• [INSTRUCTIONS TO FOLLOW] Pictures must be dropped from the copy of the entries below; all else is returned exactly.

━━━━━━━━━━━━━━━━━━━━━━━━━━━━━━

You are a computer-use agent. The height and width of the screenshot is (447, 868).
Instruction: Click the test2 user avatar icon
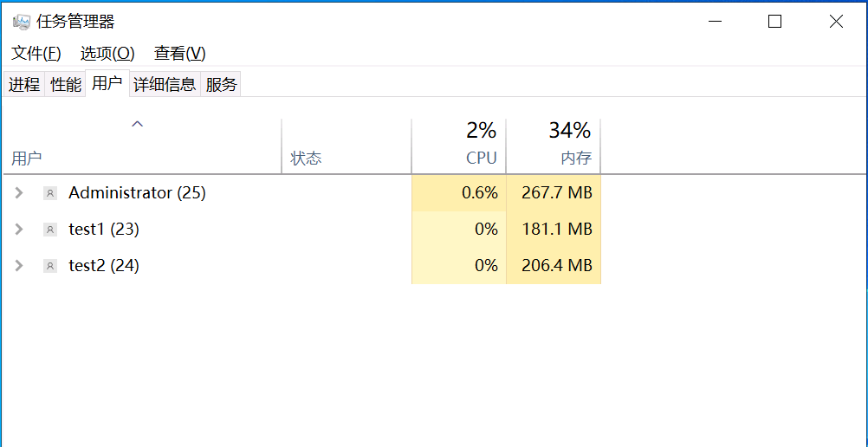(50, 266)
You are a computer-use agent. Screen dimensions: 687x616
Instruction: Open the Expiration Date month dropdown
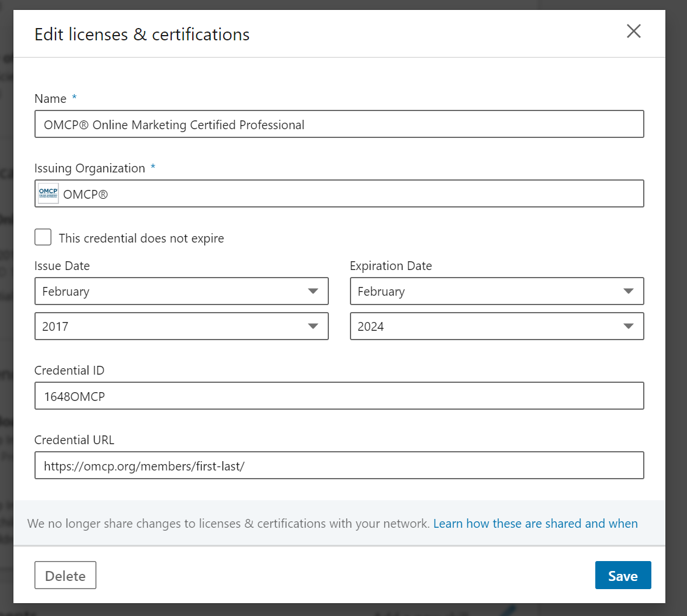point(497,291)
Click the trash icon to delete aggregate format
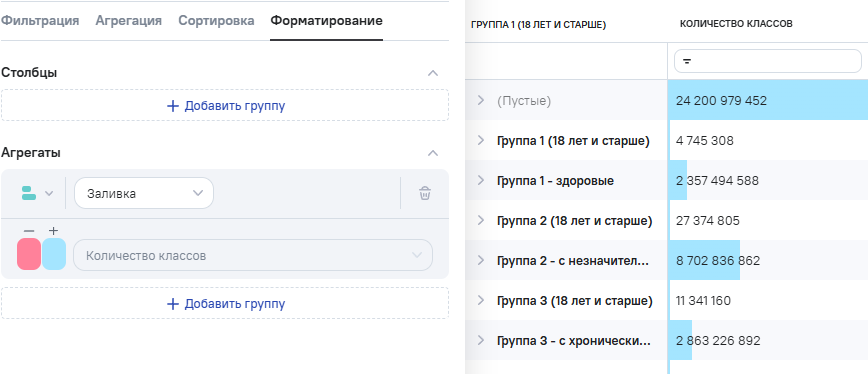The image size is (868, 374). point(425,193)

━━━━━━━━━━━━━━━━━━━━━━━━━━━━━━

• [EXERCISE OUTPUT]
You are a computer-use agent. The height and width of the screenshot is (447, 868).
Instruction: Click the test2 user avatar icon
(50, 266)
You are a computer-use agent. Screen dimensions: 687x616
Instruction: Open the Expiration Date month dropdown
point(497,291)
Click the trash icon to delete aggregate format
The image size is (868, 374). point(425,193)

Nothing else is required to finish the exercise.